I discepoli del Signore, sapendo che le promesse e i tesori da lui riversati su Israele (cfr. v. 3) sono in verità destinati a tutti gli uomini, avvertono il compito di annunciare a tutti la bella notizia che è in Cristo Gesù. In lui, davvero, si trovano salvezza e giustizia e, quel che più conta, la possibilità di essere rigenerati come figli del Padre (cfr. Romani 9,4)!

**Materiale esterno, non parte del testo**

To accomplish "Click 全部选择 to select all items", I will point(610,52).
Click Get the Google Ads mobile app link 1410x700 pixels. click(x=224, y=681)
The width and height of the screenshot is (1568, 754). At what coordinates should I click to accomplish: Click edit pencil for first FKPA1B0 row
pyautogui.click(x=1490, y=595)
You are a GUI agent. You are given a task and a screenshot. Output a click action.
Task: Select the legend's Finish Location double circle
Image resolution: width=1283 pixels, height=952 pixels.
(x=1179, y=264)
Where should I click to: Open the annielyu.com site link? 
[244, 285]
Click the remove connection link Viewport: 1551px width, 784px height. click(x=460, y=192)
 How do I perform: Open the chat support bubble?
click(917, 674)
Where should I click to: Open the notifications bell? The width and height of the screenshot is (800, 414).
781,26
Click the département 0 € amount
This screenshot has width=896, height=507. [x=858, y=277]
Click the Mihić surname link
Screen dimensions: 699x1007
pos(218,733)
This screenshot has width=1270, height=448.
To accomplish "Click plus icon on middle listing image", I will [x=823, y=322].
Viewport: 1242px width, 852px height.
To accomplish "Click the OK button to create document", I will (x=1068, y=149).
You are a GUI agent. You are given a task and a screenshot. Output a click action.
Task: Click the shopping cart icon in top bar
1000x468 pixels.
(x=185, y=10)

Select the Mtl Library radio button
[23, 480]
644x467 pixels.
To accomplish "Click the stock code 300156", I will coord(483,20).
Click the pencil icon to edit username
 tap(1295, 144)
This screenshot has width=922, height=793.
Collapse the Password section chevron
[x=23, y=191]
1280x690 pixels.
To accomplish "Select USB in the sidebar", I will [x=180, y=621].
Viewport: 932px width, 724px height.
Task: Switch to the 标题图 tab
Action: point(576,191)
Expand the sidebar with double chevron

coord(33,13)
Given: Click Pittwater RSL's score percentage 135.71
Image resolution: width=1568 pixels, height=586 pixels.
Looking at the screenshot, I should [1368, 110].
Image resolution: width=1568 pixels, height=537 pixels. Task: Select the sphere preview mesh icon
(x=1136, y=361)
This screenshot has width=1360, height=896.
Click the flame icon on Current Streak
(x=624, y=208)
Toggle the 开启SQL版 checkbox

Un simile annunzio, attende di essere messo alla portata di tutti e, di conseguenza, deve necessariamente tradursi, sull’esempio stesso del Signore Gesù, in gesti concreti e nella nostra vita vissuta, dalla quale deve chiaramente trasparire che Gesù è davvero tutto per noi e che lui solo riconosciamo e attendiamo come salvatore e non ne «aspettiamo un altro» (cfr. Luca 7,19)! È utile perciò domandarci se siamo gioiosamente e umilmente fermi nella nostra adesione al Signore, oppure siamo come «canne sbattute dal vento» (cfr. v. 24), se amiamo stare con gli umili, i poveri, i malati, oppure bramiamo di essere ammessi nelle aule del potere, del successo, dell’apparire (cfr. v. 25).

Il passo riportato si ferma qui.